Georgia Gov. Brian Kemp extended his executive order on COVID-19 Saturday and made some concessions to cities and county’s that want to issue mask mandates.

Under the new order, local mask mandates are allowed, but only on public property. The order would eliminate the restriction on local mask mandates while allowing businesses to choose whether or not to have mask mandates.

“This order also protects Georgia businesses from government overreach by restricting the application and enforcement of local masking requirements to public property,” Kemp said. “While I support local control, it must be properly balanced with property rights and personal freedoms.”


Local mask mandates can only be enacted by cities and counties that meet a threshold requirement of 100 coronavirus cases per 100,000 residents over the course of the previous 14 days.

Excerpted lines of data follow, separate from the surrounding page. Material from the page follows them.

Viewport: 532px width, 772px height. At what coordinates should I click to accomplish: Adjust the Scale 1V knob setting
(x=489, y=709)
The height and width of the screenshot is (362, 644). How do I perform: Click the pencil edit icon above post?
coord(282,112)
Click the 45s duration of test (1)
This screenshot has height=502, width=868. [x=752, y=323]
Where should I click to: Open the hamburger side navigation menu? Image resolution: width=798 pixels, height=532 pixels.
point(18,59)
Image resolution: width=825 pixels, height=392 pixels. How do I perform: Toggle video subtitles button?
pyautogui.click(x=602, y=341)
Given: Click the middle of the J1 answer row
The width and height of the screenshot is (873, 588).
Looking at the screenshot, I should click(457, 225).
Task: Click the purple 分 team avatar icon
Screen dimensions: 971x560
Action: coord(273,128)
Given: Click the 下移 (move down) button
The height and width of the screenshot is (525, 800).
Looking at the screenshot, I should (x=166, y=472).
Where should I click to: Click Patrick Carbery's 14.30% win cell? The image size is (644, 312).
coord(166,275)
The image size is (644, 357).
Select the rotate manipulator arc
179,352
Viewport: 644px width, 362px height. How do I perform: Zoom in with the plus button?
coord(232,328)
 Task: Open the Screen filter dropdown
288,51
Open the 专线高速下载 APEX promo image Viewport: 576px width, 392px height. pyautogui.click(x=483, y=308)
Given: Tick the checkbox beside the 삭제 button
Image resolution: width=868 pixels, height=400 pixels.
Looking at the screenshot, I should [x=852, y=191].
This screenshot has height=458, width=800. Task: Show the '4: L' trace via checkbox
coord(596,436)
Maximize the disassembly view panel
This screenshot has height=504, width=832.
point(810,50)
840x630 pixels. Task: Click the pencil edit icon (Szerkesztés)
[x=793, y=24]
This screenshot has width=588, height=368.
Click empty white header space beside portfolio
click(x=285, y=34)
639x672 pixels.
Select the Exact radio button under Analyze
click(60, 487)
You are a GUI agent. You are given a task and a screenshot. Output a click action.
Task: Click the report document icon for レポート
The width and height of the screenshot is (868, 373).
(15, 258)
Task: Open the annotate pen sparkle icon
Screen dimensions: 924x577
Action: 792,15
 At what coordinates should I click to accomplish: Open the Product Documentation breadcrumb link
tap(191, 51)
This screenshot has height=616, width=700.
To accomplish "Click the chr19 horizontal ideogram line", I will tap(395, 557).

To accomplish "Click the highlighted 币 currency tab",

Residents who have a medical condition that hinders wearing a mask, object to mask wearing for religious reasons or have difficulty wearing a mask are exempt from local masking requirements.

The order also prohibits cities and counties from fining businesses for customers not complying with mask orders, however individuals can be fined with the caveat that the local government explains the benefits of mask use and offers a mask to the violator prior to issuing a fine. Fines are also capped at $50. Polling locations are also exempt from mask requirements.

Medically fragile residents are still under shelter-in-place orders until August 31. The new order also still mandates social distancing and encourages all Georgians to wear masks.

As of Saturday, Georgia had 235,168 confirmed cases of coronavirus, 4,669 deaths and 22,028 hospitalizations. According to the Georgia Department of Public Health, the 7-day average for new cases has been declining since August 11.

“In Georgia, our statewide case numbers have dropped 22% over the last two weeks, and daily hospitalizations have decreased by 7% in the last seven days,” Kemp said. “We are on average testing over 31,000 Georgians daily at 180 SPOCs while maintaining a low rate of transmission. The positivity rate is on the decline, and the mortality rate continues to fall.”

The governor is reminding Georgians that while the numbers are encouraging, the virus is still active “While encouraged by the data, we cannot grow complacent,” Kemp said.

Despite the positive indicators, the White House’s Coronavirus Task Force still lists Georgia as in the red zone for COVID-19 and recommends a more aggressive approach than what is in Kemp’s current executive order.